Introducing the new Deputy Directors of the Christabel Pankhurst Institute
We are delighted to announce the appointment of four new Deputy Directors at the Christabel Pankhurst Institute. Their diverse expertise and leadership will play a vital role in shaping the Institute’s strategic direction and advancing our mission. We look forward to the insight and impact they will bring as we continue to grow and innovate.
Ian Hall
Ian Hall is a Professor of mathematical epidemiology and statistics at the University of Manchester.
He gained his PhD at the University of Exeter in vortex dynamics, and subsequently worked for 15 years at Public Health England (now UKHSA) where he led a mathematical modelling team planning for emergency responses to emerging infectious disease outbreaks. This included developing inferential tools to infer infection hazard area from early cases and planning for outbreaks such as smallpox and pandemic influenza.
He is a member of the Department of Health’s scientific pandemic influenza modelling subgroup (SPI-M) and during COVID-19 pandemic was academic chair of the SAGE Social Care subgroup. He was awarded an OBE in June 2024 for service to public health, epidemiology and social care, particularly during the pandemic.

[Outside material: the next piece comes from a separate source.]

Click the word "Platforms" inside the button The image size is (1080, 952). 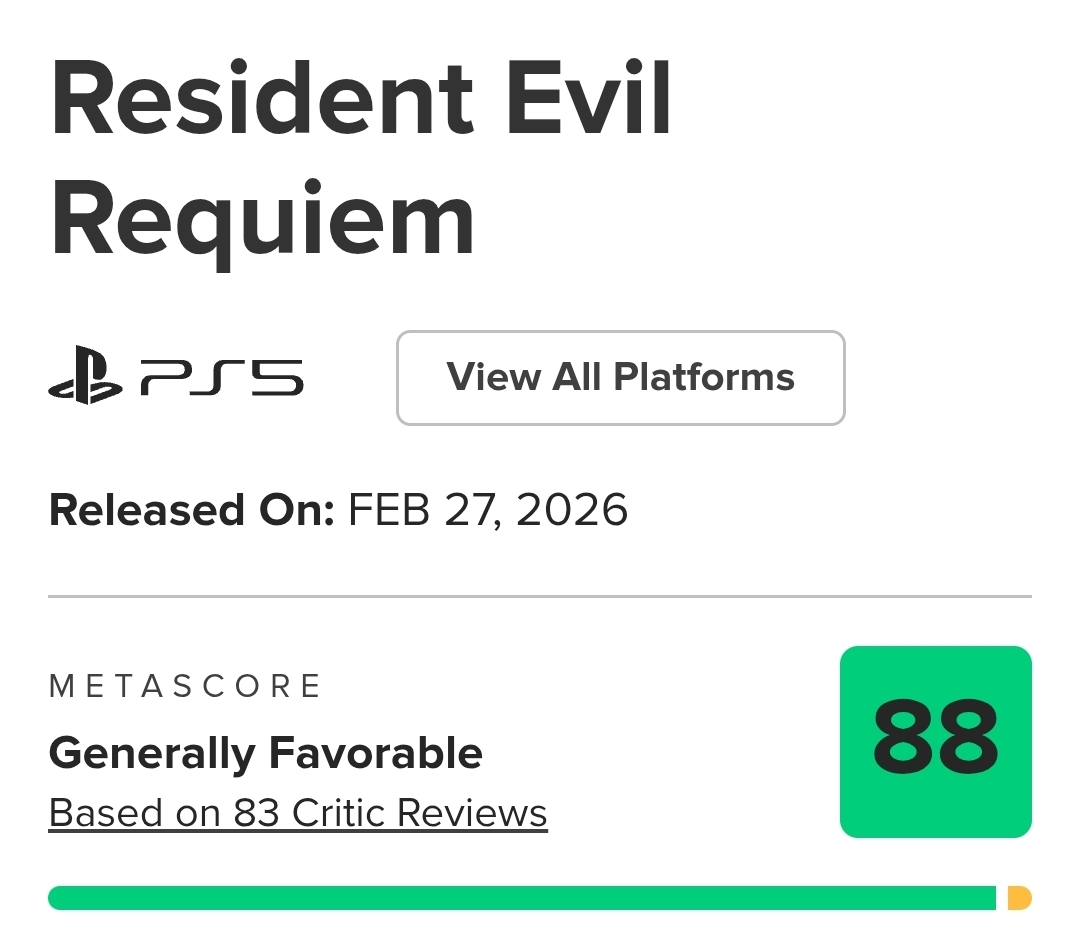(704, 378)
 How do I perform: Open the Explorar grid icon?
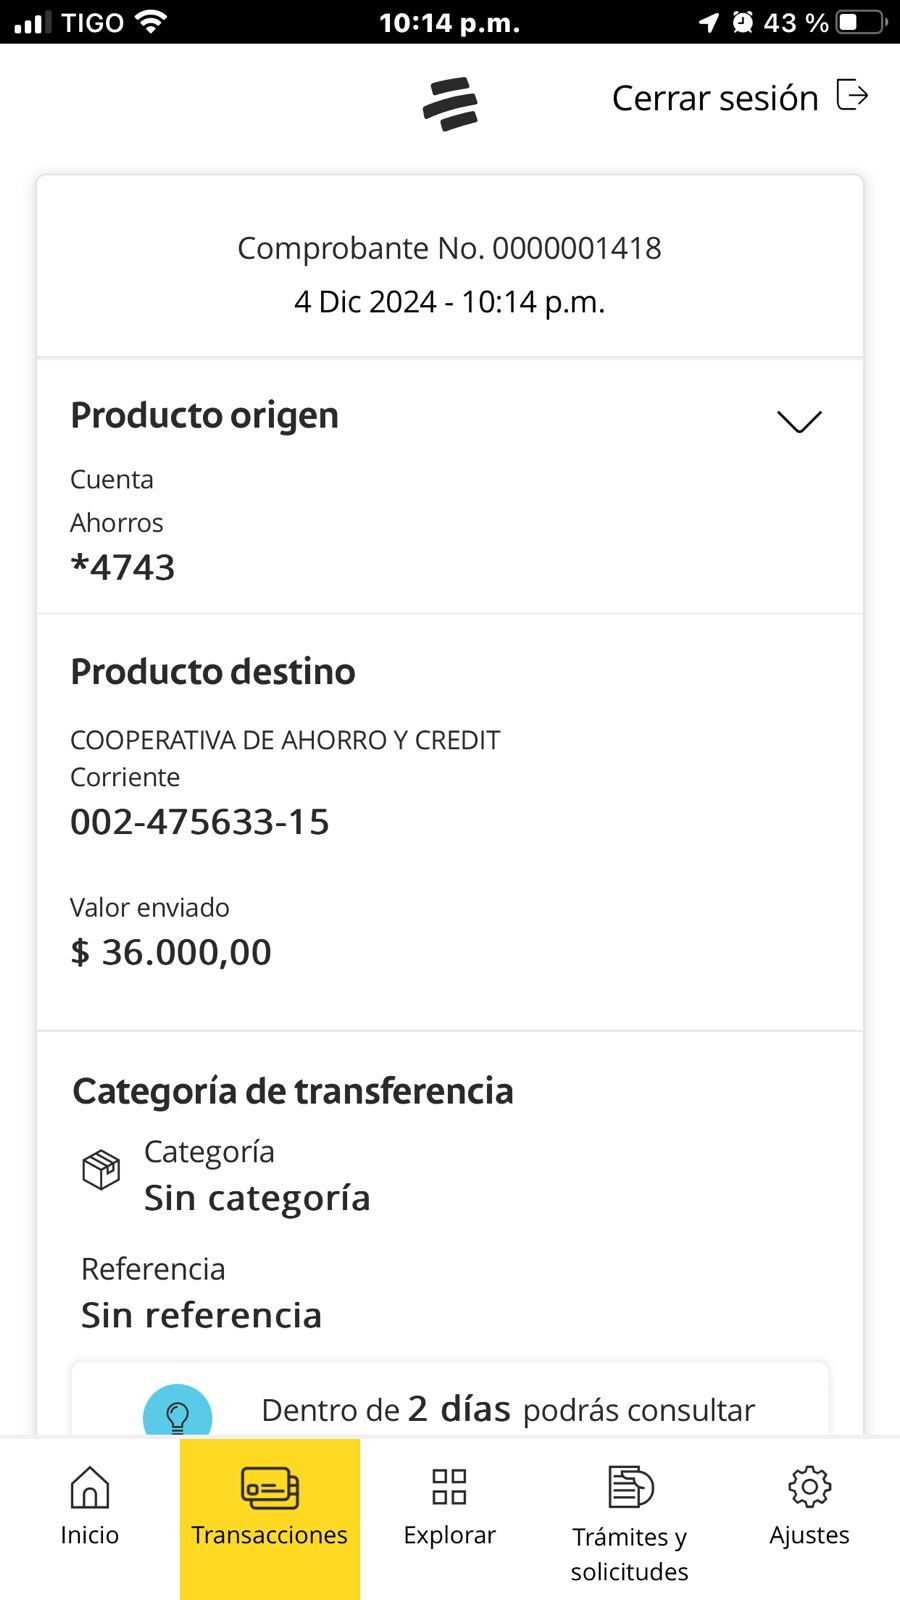(450, 1487)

His research involves understanding disease impacts on vulnerable settings, operational research to support outbreak mitigation strategies and real time modelling during outbreaks to forecast future case numbers. With a career working across academic disciplines, he is looking forward to working across university to translating digital health tools with the Christabel Pankhurst Institute.
Anthony Wilson
Dr Anthony Wilson is a consultant of anaesthesia and critical care medicine at Manchester University NHS Foundation Trust (MFT).
He is the Chief Medical Information Officer (Research and Innovation) at MFT where he champions the use of health data and the adoption of innovative technology to improve patient care and outcomes.
His personal research interests focus on the use of wearable vital signs sensors in hospitals and he is the co-lead of MFT’s wearables laboratory.
Julia Handl
Julia is a Professor of Decision Sciences in Alliance Manchester Business School.
A computer scientist by training, she has worked extensively across disciplines, with previous positions in Manchester’s MIB, Manchester’s Faculty of Life Sciences and the University of Washington’s Department of Biochemistry.
She is a member of the European Laboratory for Learning and Intelligent Systems (ELLIS) and sits on the management board of the new Manchester-Cambridge AI CDT for Decision Making in Complex Systems, as well as Manchester’s Institute for Data Science and AI.
Within the Pankhurst Institute, Julia will help to deliver the Institute’s ambitions around partnerships, translation & interdisciplinarity, and help foster a vibrant, welcoming environment and sense of identity within the Institute.
Sophia Ananiadou
Sophia Ananiadou is Professor of Computer Science at the University of Manchester.
Her research focuses on Natural Language Processing and Large Language Models for biomedical and clinical applications. Key areas include LLM-based information extraction, summarisation, emotion detection, and interpretability; applications include semantic search, systematic reviews, pathway reconstruction, mental-health prediction, misinformation detection, and risk assessment.
Ananiadou has been active bridging the gap between Biomedicine and NLP, placing the UK in a world leading position in Biomedical NLP research through the creation of the first publicly funded text mining centre in the world, the UK National Centre for Text Mining (NaCTeM) established in 2005.
Ananiadou’s pioneering work for the automated extraction of biomolecular mechanisms (events) from textual data was crucial for the automated curation of biomedical knowledge bases in domains such as neuroscience, chemistry and the automated pathway reconstruction for metabolic and signalling pathways.
Her work on developing interpretable LLMs for mental health, emotion detection and misinformation has been widely cited. She developed the first LLM for mental health (MentaLLaMa). Research on biomedical information extraction (automated recognition of entities, relations and events) has been applied to domains such as systems biology, public health, exposome, chemistry, cancer, for applications such as database curation, semantic search, risk assessment, summarisation, prediction, and the automation of systematic reviews in collaboration with NICE.
She is a Fellow of the European Laboratory for Learning and Intelligent Systems (ELLIS).